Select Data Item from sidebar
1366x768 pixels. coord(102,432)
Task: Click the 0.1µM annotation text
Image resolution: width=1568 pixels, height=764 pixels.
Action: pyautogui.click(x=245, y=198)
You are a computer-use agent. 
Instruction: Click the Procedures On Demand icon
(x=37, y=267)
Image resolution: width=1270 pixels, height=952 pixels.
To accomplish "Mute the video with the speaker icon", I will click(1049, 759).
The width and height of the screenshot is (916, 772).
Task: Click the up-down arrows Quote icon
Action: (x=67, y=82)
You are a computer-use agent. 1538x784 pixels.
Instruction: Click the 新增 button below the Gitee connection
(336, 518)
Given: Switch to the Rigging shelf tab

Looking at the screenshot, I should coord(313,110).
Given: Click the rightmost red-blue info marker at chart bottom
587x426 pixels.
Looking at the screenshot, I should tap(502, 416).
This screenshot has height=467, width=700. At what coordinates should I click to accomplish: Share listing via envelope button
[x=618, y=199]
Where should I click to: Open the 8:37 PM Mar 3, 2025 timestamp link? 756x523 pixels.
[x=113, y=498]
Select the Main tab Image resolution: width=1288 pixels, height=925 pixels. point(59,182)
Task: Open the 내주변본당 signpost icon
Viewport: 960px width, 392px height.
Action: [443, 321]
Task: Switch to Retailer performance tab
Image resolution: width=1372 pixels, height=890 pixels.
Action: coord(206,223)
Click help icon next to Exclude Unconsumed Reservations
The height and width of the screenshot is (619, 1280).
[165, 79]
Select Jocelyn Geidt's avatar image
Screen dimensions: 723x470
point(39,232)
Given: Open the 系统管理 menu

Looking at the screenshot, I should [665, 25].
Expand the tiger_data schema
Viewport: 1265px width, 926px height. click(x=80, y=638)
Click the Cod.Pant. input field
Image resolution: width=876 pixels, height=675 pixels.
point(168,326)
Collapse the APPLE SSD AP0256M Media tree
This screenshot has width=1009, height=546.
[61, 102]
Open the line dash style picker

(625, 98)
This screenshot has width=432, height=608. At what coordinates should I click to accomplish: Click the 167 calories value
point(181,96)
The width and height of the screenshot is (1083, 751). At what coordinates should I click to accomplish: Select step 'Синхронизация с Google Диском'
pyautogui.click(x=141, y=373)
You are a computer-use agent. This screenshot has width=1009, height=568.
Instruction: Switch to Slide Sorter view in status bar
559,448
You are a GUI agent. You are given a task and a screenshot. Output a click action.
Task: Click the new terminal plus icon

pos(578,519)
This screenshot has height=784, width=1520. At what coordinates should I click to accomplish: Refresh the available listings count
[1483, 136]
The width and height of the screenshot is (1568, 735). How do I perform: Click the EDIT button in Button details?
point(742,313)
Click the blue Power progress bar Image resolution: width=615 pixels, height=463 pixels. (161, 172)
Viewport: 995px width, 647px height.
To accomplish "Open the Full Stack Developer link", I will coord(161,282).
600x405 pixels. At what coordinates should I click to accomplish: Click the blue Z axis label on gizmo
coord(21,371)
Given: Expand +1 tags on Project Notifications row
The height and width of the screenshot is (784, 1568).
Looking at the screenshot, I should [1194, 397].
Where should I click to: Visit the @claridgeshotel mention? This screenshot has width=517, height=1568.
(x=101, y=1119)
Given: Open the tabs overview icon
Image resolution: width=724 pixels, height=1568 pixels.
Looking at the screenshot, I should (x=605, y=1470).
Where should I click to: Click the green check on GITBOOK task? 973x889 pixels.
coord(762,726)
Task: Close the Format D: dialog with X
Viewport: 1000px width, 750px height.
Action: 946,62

## Task details
Convert every line of the rows above into a JSON list of strings, one string per line, omitting blank lines.

## Correct result
[
  "Select Data Item from sidebar",
  "1366x768 pixels. coord(102,432)",
  "Task: Click the 0.1µM annotation text",
  "Image resolution: width=1568 pixels, height=764 pixels.",
  "Action: pyautogui.click(x=245, y=198)",
  "You are a computer-use agent. ",
  "Instruction: Click the Procedures On Demand icon",
  "(x=37, y=267)",
  "Image resolution: width=1270 pixels, height=952 pixels.",
  "To accomplish \"Mute the video with the speaker icon\", I will click(1049, 759).",
  "The width and height of the screenshot is (916, 772).",
  "Task: Click the up-down arrows Quote icon",
  "Action: (x=67, y=82)",
  "You are a computer-use agent. 1538x784 pixels.",
  "Instruction: Click the 新增 button below the Gitee connection",
  "(336, 518)",
  "Given: Switch to the Rigging shelf tab",
  "Looking at the screenshot, I should coord(313,110).",
  "Given: Click the rightmost red-blue info marker at chart bottom",
  "587x426 pixels.",
  "Looking at the screenshot, I should tap(502, 416).",
  "This screenshot has height=467, width=700. At what coordinates should I click to accomplish: Share listing via envelope button",
  "[x=618, y=199]",
  "Where should I click to: Open the 8:37 PM Mar 3, 2025 timestamp link? 756x523 pixels.",
  "[x=113, y=498]",
  "Select the Main tab Image resolution: width=1288 pixels, height=925 pixels. point(59,182)",
  "Task: Open the 내주변본당 signpost icon",
  "Viewport: 960px width, 392px height.",
  "Action: [443, 321]",
  "Task: Switch to Retailer performance tab",
  "Image resolution: width=1372 pixels, height=890 pixels.",
  "Action: coord(206,223)",
  "Click help icon next to Exclude Unconsumed Reservations",
  "The height and width of the screenshot is (619, 1280).",
  "[165, 79]",
  "Select Jocelyn Geidt's avatar image",
  "Screen dimensions: 723x470",
  "point(39,232)",
  "Given: Open the 系统管理 menu",
  "Looking at the screenshot, I should [665, 25].",
  "Expand the tiger_data schema",
  "Viewport: 1265px width, 926px height. click(x=80, y=638)",
  "Click the Cod.Pant. input field",
  "Image resolution: width=876 pixels, height=675 pixels.",
  "point(168,326)",
  "Collapse the APPLE SSD AP0256M Media tree",
  "This screenshot has width=1009, height=546.",
  "[61, 102]",
  "Open the line dash style picker",
  "(625, 98)",
  "This screenshot has width=432, height=608. At what coordinates should I click to accomplish: Click the 167 calories value",
  "point(181,96)",
  "The width and height of the screenshot is (1083, 751). At what coordinates should I click to accomplish: Select step 'Синхронизация с Google Диском'",
  "pyautogui.click(x=141, y=373)",
  "You are a computer-use agent. This screenshot has width=1009, height=568.",
  "Instruction: Switch to Slide Sorter view in status bar",
  "559,448",
  "You are a GUI agent. You are given a task and a screenshot. Output a click action.",
  "Task: Click the new terminal plus icon",
  "pos(578,519)",
  "This screenshot has height=784, width=1520. At what coordinates should I click to accomplish: Refresh the available listings count",
  "[1483, 136]",
  "The width and height of the screenshot is (1568, 735). How do I perform: Click the EDIT button in Button details?",
  "point(742,313)",
  "Click the blue Power progress bar Image resolution: width=615 pixels, height=463 pixels. (161, 172)",
  "Viewport: 995px width, 647px height.",
  "To accomplish \"Open the Full Stack Developer link\", I will coord(161,282).",
  "600x405 pixels. At what coordinates should I click to accomplish: Click the blue Z axis label on gizmo",
  "coord(21,371)",
  "Given: Expand +1 tags on Project Notifications row",
  "The height and width of the screenshot is (784, 1568).",
  "Looking at the screenshot, I should [1194, 397].",
  "Where should I click to: Visit the @claridgeshotel mention? This screenshot has width=517, height=1568.",
  "(x=101, y=1119)",
  "Given: Open the tabs overview icon",
  "Image resolution: width=724 pixels, height=1568 pixels.",
  "Looking at the screenshot, I should (x=605, y=1470).",
  "Where should I click to: Click the green check on GITBOOK task? 973x889 pixels.",
  "coord(762,726)",
  "Task: Close the Format D: dialog with X",
  "Viewport: 1000px width, 750px height.",
  "Action: 946,62"
]